It is not just a question of extra expense. Cancer patients who suffer the horrible side effects of unneeded chemotherapy often believe their doctor saved their life. How could they know the treatment was unnecessary?
You may come away from a doctor checkup feeling OK, but a survey by the RAND Corporation, published in the New England Journal of Medicine in 2003, revealed that almost half of Americans treated for common conditions were receiving substandard care. The authors concluded their findings “pose serious threats to the health of the American public.”
Good medicine isn't easy
Developing good medicine isn't always easy.
A major fad of health care reform is called “Pay for Performance.” In recent years several public and private groups, including the National Committee for Quality Assurance, have been working to detail the basic standards of care for hospitals, doctors and health insurance plans. The goal is to give individuals and employers the tools to make wise decisions. The government agency that runs Medicare and Medicaid fully endorses the idea and has begun providing financial incentives for hospitals that meet specific detailed goals. Last month the agency said it would pay doctors a 1.5 percent bonus for agreeing to comply with the guidelines. Private insurers usually follow the agency’s lead.
The guidelines are neither surprising, nor difficult. Offer influenza vaccine and smoking-cessation advice. Get blood sugar, cholesterol and blood pressure under control in diabetics. Take similar proven actions for other conditions.
So far there's little evidence that “Pay for Performance” means better care.
Just like the frequent examinations required by the No Child Left Behind law can encourage teachers to “teach to the test” rather than educate the students, “Pay for Performance” can yield unintended consequences. To get the extra pay, hospitals rush to comply with the guidelines. In an article last year in the Journal of the American Medical Association (JAMA), Dr. Robert Wachter detailed how ridiculous it had become at his hospital, the University of California, San Francisco Medical Center. Non-physician “case managers,” he wrote, will question a doctor as to whether a patient with a severe infection or a heart attack had smoking-cessation advice or a flu shot — even before they get the treatment needed to save their lives.
A study last December in JAMA found no improvement in mortality at hospitals that were best at meeting the guidelines.
The offer of a little extra cash for individual doctors to comply with the guidelines is too new to see any results.
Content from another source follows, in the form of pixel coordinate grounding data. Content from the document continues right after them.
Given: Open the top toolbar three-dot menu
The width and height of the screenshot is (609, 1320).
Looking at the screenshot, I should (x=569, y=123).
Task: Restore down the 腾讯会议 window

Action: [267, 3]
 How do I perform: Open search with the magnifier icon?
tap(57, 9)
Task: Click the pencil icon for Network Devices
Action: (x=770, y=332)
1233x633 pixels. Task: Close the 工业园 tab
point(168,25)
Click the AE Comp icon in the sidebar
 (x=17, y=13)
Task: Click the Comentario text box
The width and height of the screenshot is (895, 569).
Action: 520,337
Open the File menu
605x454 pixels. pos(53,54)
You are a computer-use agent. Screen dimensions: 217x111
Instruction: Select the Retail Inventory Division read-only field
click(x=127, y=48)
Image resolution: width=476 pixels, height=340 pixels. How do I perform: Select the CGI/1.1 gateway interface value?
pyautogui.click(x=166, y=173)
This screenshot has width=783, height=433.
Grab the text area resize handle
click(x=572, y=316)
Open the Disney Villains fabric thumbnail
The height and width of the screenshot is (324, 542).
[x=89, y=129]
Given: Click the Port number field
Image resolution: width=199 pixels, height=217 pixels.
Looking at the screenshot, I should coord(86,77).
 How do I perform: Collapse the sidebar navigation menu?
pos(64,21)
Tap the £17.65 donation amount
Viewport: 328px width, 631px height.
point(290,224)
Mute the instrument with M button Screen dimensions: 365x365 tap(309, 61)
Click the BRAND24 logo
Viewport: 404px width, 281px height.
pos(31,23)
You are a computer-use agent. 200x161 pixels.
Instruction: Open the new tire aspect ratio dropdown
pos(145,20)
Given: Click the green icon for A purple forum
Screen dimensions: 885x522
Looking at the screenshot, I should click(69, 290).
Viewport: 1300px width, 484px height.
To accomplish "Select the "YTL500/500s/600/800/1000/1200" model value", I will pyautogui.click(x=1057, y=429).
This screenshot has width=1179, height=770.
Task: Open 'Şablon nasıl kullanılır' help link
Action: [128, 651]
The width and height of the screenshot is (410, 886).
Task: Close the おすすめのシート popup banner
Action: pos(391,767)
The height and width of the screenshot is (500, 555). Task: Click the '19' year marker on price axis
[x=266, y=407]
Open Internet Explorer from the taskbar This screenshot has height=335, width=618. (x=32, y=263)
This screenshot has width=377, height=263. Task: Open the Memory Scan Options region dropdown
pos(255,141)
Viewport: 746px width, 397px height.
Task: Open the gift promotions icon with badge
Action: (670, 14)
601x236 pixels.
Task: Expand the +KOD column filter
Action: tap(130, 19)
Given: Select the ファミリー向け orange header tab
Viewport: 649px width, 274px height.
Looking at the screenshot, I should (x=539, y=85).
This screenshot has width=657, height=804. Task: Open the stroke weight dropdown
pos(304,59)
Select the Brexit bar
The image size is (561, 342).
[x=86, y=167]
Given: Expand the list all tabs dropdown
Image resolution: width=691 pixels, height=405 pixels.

It is likely that many doctors will resent the extra paperwork and the intrusion on their prerogative to practice medicine as they see fit.
Besides, why should doctors change if most Americans are still satisfied with their care? Ultimately, the fear of losing insurance and the ever-increasing premiums and co-pays will convince people we really aren’t getting that good of care and that we need change.
Unfortunately, we are not there yet.